Next, a dynamical design of ADRC input based on the estimations from ESO will be presented.

3.3 Dynamical input design

Firstly, the desired control input is introduced. For the system (11), the desired closed-loop system satisfies the following form.
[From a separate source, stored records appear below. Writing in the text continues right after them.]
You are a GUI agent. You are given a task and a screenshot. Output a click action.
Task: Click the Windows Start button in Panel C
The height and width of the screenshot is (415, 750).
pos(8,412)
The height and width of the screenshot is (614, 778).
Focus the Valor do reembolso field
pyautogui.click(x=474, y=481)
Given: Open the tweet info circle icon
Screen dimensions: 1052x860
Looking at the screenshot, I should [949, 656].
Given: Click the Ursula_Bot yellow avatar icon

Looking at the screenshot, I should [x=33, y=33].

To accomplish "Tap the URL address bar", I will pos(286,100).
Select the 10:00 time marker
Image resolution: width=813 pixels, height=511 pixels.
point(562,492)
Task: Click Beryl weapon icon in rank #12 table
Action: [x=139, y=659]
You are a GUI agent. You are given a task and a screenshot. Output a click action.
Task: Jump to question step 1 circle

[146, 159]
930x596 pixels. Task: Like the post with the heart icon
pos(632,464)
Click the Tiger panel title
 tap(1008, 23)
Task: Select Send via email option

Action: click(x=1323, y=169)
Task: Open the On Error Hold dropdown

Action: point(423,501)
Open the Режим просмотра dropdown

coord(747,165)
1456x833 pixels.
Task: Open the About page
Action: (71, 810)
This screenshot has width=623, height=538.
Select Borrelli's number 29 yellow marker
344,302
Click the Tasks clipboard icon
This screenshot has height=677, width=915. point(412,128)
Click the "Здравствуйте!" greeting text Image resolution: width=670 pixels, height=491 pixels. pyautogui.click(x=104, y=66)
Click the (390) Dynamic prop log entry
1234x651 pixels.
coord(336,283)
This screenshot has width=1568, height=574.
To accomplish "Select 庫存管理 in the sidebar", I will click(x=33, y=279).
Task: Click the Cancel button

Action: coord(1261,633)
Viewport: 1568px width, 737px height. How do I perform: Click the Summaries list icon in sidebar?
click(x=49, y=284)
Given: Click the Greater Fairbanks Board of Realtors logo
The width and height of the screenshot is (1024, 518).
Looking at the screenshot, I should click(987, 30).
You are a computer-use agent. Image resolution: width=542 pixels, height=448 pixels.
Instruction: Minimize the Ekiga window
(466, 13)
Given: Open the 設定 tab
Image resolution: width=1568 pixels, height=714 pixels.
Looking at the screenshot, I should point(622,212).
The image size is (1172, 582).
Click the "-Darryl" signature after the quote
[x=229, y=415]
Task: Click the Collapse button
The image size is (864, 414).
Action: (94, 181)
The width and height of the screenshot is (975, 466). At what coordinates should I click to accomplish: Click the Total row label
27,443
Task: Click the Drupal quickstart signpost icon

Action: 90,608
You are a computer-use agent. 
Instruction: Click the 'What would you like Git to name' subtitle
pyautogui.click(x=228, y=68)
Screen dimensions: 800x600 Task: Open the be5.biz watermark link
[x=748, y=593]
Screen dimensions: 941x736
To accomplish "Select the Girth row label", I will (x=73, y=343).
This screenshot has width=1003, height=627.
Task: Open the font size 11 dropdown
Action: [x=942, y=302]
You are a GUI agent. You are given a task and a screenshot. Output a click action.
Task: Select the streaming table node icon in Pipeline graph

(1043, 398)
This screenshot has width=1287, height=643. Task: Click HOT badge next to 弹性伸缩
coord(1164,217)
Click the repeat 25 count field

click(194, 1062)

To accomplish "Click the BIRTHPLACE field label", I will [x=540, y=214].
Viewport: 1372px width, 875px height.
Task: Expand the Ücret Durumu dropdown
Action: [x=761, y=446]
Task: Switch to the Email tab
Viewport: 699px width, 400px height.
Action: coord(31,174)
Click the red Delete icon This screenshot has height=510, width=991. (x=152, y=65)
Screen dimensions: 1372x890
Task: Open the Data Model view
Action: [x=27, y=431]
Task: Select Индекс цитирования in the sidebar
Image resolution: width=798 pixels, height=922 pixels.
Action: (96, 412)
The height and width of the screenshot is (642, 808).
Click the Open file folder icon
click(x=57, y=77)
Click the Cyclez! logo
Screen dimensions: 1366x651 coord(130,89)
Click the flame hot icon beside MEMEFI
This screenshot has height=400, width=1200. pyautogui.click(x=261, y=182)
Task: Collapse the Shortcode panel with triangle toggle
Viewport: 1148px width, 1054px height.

$$\begin{aligned} \left\{ \begin{aligned}&\dot{{\tilde{x}}}_i^*(t) = {\tilde{x}}_{i+1}^*(t) ,\quad 1\le i\le n-1,\\&\dot{{\tilde{x}}}_n^*(t) = -K^T ({\tilde{x}}^*(t)-{\bar{r}}(t)) + r^{(n)}(t) ,\\&{\dot{z}}^*(t) = g(z^*,\varphi _1({\tilde{x}}^*,t),\cdots ,\varphi _n({\tilde{x}}^*,t),t),\\&y^*(t) = {\tilde{x}}_1^*(t), \quad t\ge t_0, \quad {\tilde{x}}^*(t_0) = {\tilde{x}}(t_0), \end{aligned} \right. \end{aligned}$$
(17)

where \({\tilde{x}}^*(t)\triangleq [{\tilde{x}}^*_1(t)~\cdots ~{\tilde{x}}^*_n(t)]\in R^n\) is the state vector of the desired system, \(z^*(t)\in R^m\) is the state vector of the desired zero dynamics, \(y^*(t)\in R\) is the desired output, \({\bar{r}}(t) \triangleq [r(t)~\cdots ~r^{(n-1)}(t)]^T\in R^n\) and the constant vector \(K\in R^{n\times 1}\) is feedback gain vector satisfying that the matrix \(A_K\triangleq A-BK^T\) is Hurwitz.

Remark 7

For the desired system (17), the output \(y^*(t)\) can exponentially converge to the reference signal r(t) with the desired convergence rate by tuning the feedback gain vector K. Moreover, the system states \(({\tilde{x}}^*(t),z^*(t))\) are bounded for \(t\ge t_0\).

By comparing the integrators chain system (11) with the desired system (17), the desired control input can be obtained as follows.

$$\begin{aligned} u^*(t)= & {} \frac{-f({\tilde{x}},t) - K^T ({\tilde{x}}(t)-{\bar{r}}(t))+r^{(n)}(t)}{b(t)}. \end{aligned}$$
(18)

Inspired by the approximative dynamic inversion method in [40], we design the following dynamical system to generate the actual input u(t) which can approach the desired input signal \(u^*(t)\).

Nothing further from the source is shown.